Its been sometime since I posted my progress. Well, I traveled out of town for
a weekend, and then I could get back into groove immediately. Just realized
that its been more than a week.
Things will be much faster now and I hope not to get into unplanned travel
schedules.

Okay, coming back. I started working on issue2275, which is causing much
debate.

With the discussion, I realized that there is an "difference in opinion" in
fixing the bug. I had assumed that Headers dictionary should be
"User-Agent"="Mozilla Form", and the currently it is in "User-agent" ="Mozilla
form".

For Backward compatiblity purposes, looks like we will have to maintain
capitalize() form and then provide the title() cases to other methods and also
implement the .headers methods.

After much thought into this discussion and reading some of the articles, I
come to think that.

Apart from the current functionality of the headers.

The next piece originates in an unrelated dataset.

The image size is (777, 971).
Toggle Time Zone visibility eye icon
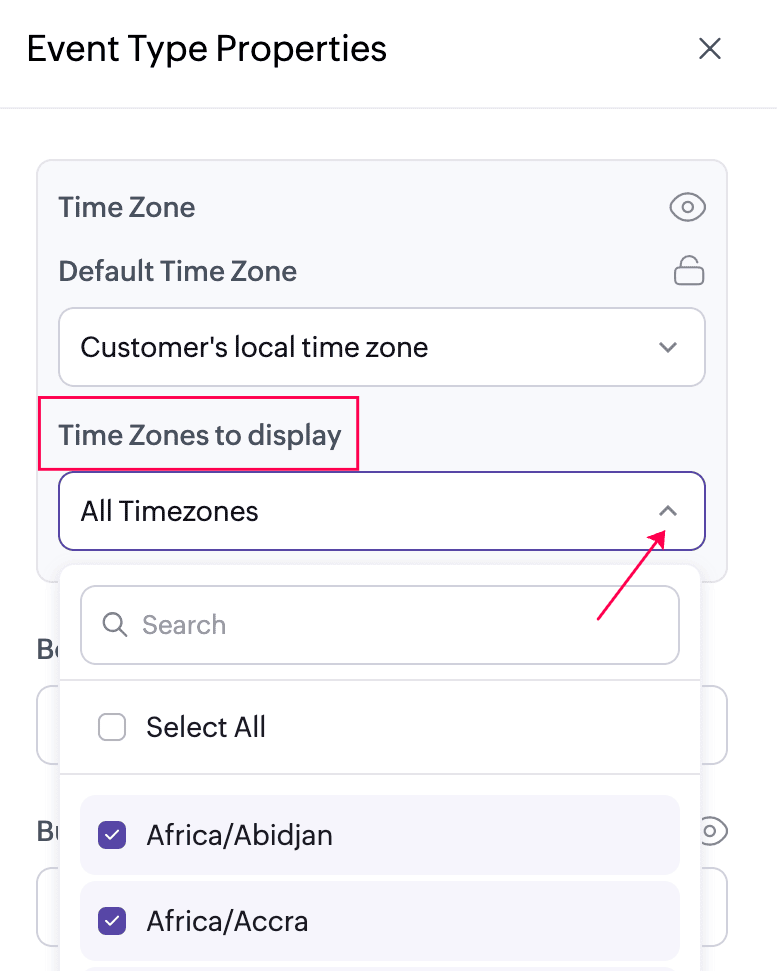pyautogui.click(x=687, y=208)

1) .headers public interface.
2) get_header method returning titled()
3) get_header items method returning titled()

Would be desirable.

I referenced Python 2.3.8 Library Docs and found that those methods were not
there and has been implemented from Python 2.4 only.

So, I looking into those two older releases to see where this is change surface
in and fix things specific to that change, so that older code does not break
in.

> John J Lee <jjlee@users.sourceforge.net> added the comment:
>
> > With respect to point 1), I assume that we all agree upon that headers
> > should stored in Titled-Format instead of Capitalized-format.
>
> I would probably choose to store the headers in Capitalized-form,
> because that makes implementing .headers trivial.
>
> [...]
> > Now, if we go for a Case Normalization at the much later stage, will the
> > headers be stored still in capitalize() format? ( In that case, this bug
> > requests it be stored in .titled() format confirming to many practices)
> > Would you like to explain a bit more on that?
>
> Implement .get_header() and friends using .headers, along the lines of:
>
> def get_header(self, header_name, default=None):
> return self.headers.get(
> header_name,
> self.unredirected_hdrs.get(header_name, default)).title()
>
> And then ensure that the headers actually passed to httplib also get
> .title()-cased. This also has the benefit, compared with your patch, of
> leaving the behaviour of non-HTTP URL schemes unchanged.